01 - Probability & Statistics:
Fundamentals of probability and statistics including distributions, estimation, statistics, p-values and hypothesis testing
02 - Classical Machine Learning:
Core concepts in classical machine learning such as cross-validation, the bias–variance trade-off, and gradient descent, along with detailed explanations of many common machine learning algorithms
03 - Deep Learning:
A detailed explanation of different neural network architectures and their applications, including feedforward and convolutional neural networks
04 - Optimisation:
A detailed explanation of different neural network architectures and their applications, including feedforward and convolutional neural networks
05 - Software Engineering:
Programming fundamentals as well as more advanced topics such as concurrency, testing, and software design patterns
06 - Machine Learning Operations (MLOps):
Concepts and practices for deploying, monitoring, versioning, and maintaining machine learning systems in production environments

How to Use

The repository is organised into chapters, each focusing on a different area of data science and machine learning. Within each chapter, you will find multiple markdown files that group related topics into a single document. Each document contains a combination of explanations, code examples, and diagrams to support understanding.

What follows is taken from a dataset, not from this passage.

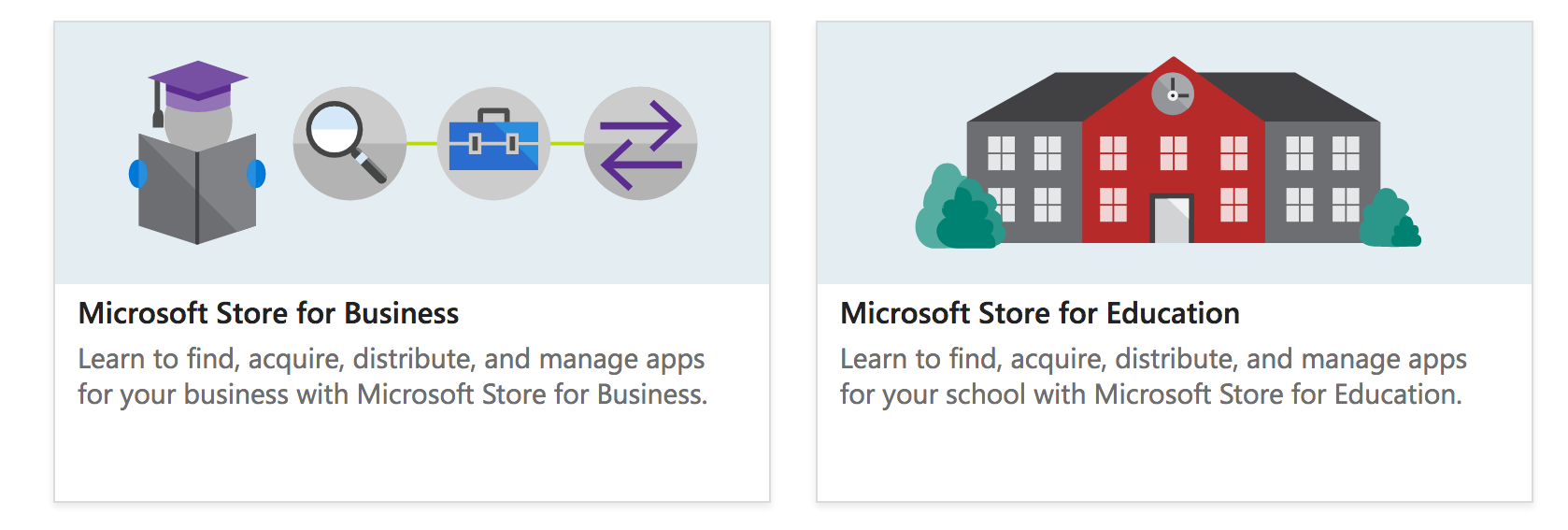This screenshot has height=530, width=1568.
Task: Click the left gray wing of the school
Action: [x=1023, y=178]
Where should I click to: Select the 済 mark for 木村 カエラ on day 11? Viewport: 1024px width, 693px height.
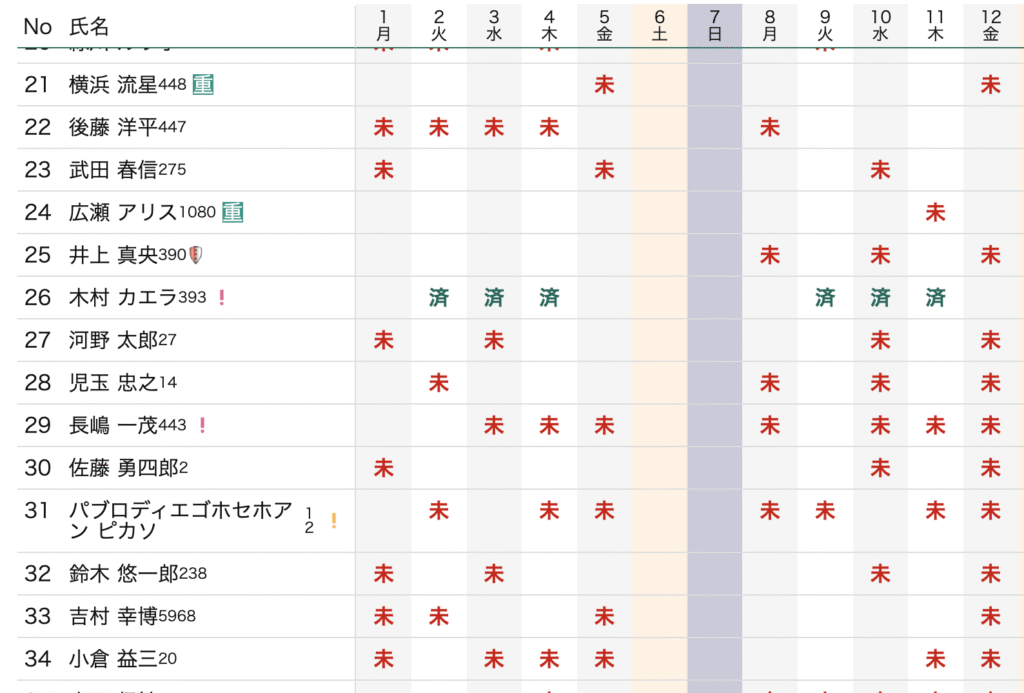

There is no strict order in which you must work through the repository. However, many of the later chapters build upon concepts introduced earlier. For that reason, you will likely benefit from progressing through the chapters sequentially.

AI has changed how we access knowledge, but it has not changed the importance of learning. It is now possible to simulate competency without developing real understanding — but real competence still matters. The ability to connect ideas, reason independently, and apply concepts beyond the obvious will distinguish those who deliver meaningful value from those who simply reproduce information.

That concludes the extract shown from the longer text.